%%

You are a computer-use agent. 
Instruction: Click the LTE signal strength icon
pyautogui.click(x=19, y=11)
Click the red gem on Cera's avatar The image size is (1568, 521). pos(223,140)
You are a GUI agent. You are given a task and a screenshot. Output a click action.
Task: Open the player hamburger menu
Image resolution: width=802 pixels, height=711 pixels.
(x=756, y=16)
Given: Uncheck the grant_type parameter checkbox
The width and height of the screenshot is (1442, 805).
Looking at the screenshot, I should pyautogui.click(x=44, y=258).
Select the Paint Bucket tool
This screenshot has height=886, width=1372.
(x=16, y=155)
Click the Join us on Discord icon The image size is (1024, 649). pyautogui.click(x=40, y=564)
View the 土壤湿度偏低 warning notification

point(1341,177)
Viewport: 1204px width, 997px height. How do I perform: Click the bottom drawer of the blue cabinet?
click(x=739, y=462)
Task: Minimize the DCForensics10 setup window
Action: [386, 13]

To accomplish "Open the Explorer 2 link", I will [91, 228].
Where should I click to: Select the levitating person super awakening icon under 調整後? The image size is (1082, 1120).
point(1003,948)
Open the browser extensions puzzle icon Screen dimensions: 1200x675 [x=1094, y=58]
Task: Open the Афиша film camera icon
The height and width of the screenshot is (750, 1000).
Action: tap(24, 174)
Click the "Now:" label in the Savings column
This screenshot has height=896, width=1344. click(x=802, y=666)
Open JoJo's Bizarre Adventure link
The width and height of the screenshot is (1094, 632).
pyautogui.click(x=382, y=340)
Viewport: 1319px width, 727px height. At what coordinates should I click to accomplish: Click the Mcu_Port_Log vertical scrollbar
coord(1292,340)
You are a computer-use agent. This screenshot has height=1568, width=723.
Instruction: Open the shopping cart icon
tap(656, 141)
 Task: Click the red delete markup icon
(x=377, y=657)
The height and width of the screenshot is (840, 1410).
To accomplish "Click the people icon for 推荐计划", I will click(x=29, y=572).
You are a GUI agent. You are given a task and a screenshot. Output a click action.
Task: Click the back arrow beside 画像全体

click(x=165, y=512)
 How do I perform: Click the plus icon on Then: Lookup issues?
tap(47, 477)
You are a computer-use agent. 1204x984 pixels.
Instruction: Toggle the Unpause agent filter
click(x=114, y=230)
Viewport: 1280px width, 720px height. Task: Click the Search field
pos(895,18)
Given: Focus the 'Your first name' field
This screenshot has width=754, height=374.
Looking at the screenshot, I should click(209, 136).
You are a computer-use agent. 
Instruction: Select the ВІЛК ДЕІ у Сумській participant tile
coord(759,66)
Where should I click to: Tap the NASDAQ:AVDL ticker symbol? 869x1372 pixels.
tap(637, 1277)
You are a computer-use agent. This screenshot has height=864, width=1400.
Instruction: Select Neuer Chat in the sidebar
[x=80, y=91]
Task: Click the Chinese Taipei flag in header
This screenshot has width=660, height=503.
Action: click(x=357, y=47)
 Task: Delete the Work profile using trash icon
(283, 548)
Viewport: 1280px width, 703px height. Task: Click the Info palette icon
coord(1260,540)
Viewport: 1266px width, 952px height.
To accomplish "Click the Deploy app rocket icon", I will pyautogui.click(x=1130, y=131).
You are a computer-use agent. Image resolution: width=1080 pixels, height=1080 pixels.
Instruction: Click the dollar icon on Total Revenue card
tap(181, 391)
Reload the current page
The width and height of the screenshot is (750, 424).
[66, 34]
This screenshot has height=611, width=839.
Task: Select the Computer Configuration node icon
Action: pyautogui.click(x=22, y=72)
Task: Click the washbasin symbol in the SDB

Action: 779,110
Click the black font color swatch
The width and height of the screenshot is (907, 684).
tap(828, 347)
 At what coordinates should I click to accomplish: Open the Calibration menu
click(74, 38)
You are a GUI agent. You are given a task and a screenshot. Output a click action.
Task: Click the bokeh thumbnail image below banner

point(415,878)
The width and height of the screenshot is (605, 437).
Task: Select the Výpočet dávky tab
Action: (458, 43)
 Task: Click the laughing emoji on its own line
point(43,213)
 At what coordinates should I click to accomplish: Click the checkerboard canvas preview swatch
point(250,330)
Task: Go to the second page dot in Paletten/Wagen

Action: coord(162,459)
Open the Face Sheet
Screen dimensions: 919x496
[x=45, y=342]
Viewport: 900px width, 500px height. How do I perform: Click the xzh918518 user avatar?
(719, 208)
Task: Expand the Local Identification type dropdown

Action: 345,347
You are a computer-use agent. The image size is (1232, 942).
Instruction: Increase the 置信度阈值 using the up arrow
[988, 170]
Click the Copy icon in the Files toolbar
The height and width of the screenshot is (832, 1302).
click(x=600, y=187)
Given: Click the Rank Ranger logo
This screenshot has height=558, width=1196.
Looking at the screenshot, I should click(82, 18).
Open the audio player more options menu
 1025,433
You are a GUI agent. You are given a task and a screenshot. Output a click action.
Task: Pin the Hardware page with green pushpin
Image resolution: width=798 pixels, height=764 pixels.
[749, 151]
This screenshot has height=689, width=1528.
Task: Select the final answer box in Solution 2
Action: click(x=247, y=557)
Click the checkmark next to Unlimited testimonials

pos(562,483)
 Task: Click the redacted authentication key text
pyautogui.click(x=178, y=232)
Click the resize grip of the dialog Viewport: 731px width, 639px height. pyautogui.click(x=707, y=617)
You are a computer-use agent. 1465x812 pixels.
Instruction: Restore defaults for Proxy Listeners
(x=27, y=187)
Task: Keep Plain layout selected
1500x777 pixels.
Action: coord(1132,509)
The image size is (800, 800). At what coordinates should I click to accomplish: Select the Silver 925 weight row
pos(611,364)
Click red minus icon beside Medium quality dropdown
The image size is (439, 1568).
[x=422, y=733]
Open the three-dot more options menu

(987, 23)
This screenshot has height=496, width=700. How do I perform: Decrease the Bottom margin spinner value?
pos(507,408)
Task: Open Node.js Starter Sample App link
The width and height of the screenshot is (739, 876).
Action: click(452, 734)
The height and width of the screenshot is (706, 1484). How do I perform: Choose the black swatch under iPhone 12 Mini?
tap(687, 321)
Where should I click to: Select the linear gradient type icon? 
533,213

%%

## REQUIREMENT
Exactly as written, output all of the entries.

## YOUR RESPONSE
You are a computer-use agent. 
Instruction: Click the LTE signal strength icon
pyautogui.click(x=19, y=11)
Click the red gem on Cera's avatar The image size is (1568, 521). pos(223,140)
You are a GUI agent. You are given a task and a screenshot. Output a click action.
Task: Open the player hamburger menu
Image resolution: width=802 pixels, height=711 pixels.
(x=756, y=16)
Given: Uncheck the grant_type parameter checkbox
The width and height of the screenshot is (1442, 805).
Looking at the screenshot, I should pyautogui.click(x=44, y=258).
Select the Paint Bucket tool
This screenshot has height=886, width=1372.
(x=16, y=155)
Click the Join us on Discord icon The image size is (1024, 649). pyautogui.click(x=40, y=564)
View the 土壤湿度偏低 warning notification

point(1341,177)
Viewport: 1204px width, 997px height. How do I perform: Click the bottom drawer of the blue cabinet?
click(x=739, y=462)
Task: Minimize the DCForensics10 setup window
Action: [386, 13]

To accomplish "Open the Explorer 2 link", I will [91, 228].
Where should I click to: Select the levitating person super awakening icon under 調整後? The image size is (1082, 1120).
point(1003,948)
Open the browser extensions puzzle icon Screen dimensions: 1200x675 [x=1094, y=58]
Task: Open the Афиша film camera icon
The height and width of the screenshot is (750, 1000).
Action: tap(24, 174)
Click the "Now:" label in the Savings column
This screenshot has height=896, width=1344. click(x=802, y=666)
Open JoJo's Bizarre Adventure link
The width and height of the screenshot is (1094, 632).
pyautogui.click(x=382, y=340)
Viewport: 1319px width, 727px height. At what coordinates should I click to accomplish: Click the Mcu_Port_Log vertical scrollbar
coord(1292,340)
You are a computer-use agent. This screenshot has height=1568, width=723.
Instruction: Open the shopping cart icon
tap(656, 141)
 Task: Click the red delete markup icon
(x=377, y=657)
The height and width of the screenshot is (840, 1410).
To accomplish "Click the people icon for 推荐计划", I will click(x=29, y=572).
You are a GUI agent. You are given a task and a screenshot. Output a click action.
Task: Click the back arrow beside 画像全体

click(x=165, y=512)
 How do I perform: Click the plus icon on Then: Lookup issues?
tap(47, 477)
You are a computer-use agent. 1204x984 pixels.
Instruction: Toggle the Unpause agent filter
click(x=114, y=230)
Viewport: 1280px width, 720px height. Task: Click the Search field
pos(895,18)
Given: Focus the 'Your first name' field
This screenshot has width=754, height=374.
Looking at the screenshot, I should click(209, 136).
You are a computer-use agent. 
Instruction: Select the ВІЛК ДЕІ у Сумській participant tile
coord(759,66)
Where should I click to: Tap the NASDAQ:AVDL ticker symbol? 869x1372 pixels.
tap(637, 1277)
You are a computer-use agent. This screenshot has height=864, width=1400.
Instruction: Select Neuer Chat in the sidebar
[x=80, y=91]
Task: Click the Chinese Taipei flag in header
This screenshot has width=660, height=503.
Action: click(x=357, y=47)
 Task: Delete the Work profile using trash icon
(283, 548)
Viewport: 1280px width, 703px height. Task: Click the Info palette icon
coord(1260,540)
Viewport: 1266px width, 952px height.
To accomplish "Click the Deploy app rocket icon", I will pyautogui.click(x=1130, y=131).
You are a computer-use agent. Image resolution: width=1080 pixels, height=1080 pixels.
Instruction: Click the dollar icon on Total Revenue card
tap(181, 391)
Reload the current page
The width and height of the screenshot is (750, 424).
[66, 34]
This screenshot has height=611, width=839.
Task: Select the Computer Configuration node icon
Action: pyautogui.click(x=22, y=72)
Task: Click the washbasin symbol in the SDB

Action: 779,110
Click the black font color swatch
The width and height of the screenshot is (907, 684).
tap(828, 347)
 At what coordinates should I click to accomplish: Open the Calibration menu
click(74, 38)
You are a GUI agent. You are given a task and a screenshot. Output a click action.
Task: Click the bokeh thumbnail image below banner

point(415,878)
The width and height of the screenshot is (605, 437).
Task: Select the Výpočet dávky tab
Action: (458, 43)
 Task: Click the laughing emoji on its own line
point(43,213)
 At what coordinates should I click to accomplish: Click the checkerboard canvas preview swatch
point(250,330)
Task: Go to the second page dot in Paletten/Wagen

Action: coord(162,459)
Open the Face Sheet
Screen dimensions: 919x496
[x=45, y=342]
Viewport: 900px width, 500px height. How do I perform: Click the xzh918518 user avatar?
(719, 208)
Task: Expand the Local Identification type dropdown

Action: 345,347
You are a computer-use agent. The image size is (1232, 942).
Instruction: Increase the 置信度阈值 using the up arrow
[988, 170]
Click the Copy icon in the Files toolbar
The height and width of the screenshot is (832, 1302).
click(x=600, y=187)
Given: Click the Rank Ranger logo
This screenshot has height=558, width=1196.
Looking at the screenshot, I should click(82, 18).
Open the audio player more options menu
 1025,433
You are a GUI agent. You are given a task and a screenshot. Output a click action.
Task: Pin the Hardware page with green pushpin
Image resolution: width=798 pixels, height=764 pixels.
[749, 151]
This screenshot has height=689, width=1528.
Task: Select the final answer box in Solution 2
Action: click(x=247, y=557)
Click the checkmark next to Unlimited testimonials

pos(562,483)
 Task: Click the redacted authentication key text
pyautogui.click(x=178, y=232)
Click the resize grip of the dialog Viewport: 731px width, 639px height. pyautogui.click(x=707, y=617)
You are a computer-use agent. 1465x812 pixels.
Instruction: Restore defaults for Proxy Listeners
(x=27, y=187)
Task: Keep Plain layout selected
1500x777 pixels.
Action: coord(1132,509)
The image size is (800, 800). At what coordinates should I click to accomplish: Select the Silver 925 weight row
pos(611,364)
Click red minus icon beside Medium quality dropdown
The image size is (439, 1568).
[x=422, y=733]
Open the three-dot more options menu

(987, 23)
This screenshot has height=496, width=700. How do I perform: Decrease the Bottom margin spinner value?
pos(507,408)
Task: Open Node.js Starter Sample App link
The width and height of the screenshot is (739, 876).
Action: click(452, 734)
The height and width of the screenshot is (706, 1484). How do I perform: Choose the black swatch under iPhone 12 Mini?
tap(687, 321)
Where should I click to: Select the linear gradient type icon? 
533,213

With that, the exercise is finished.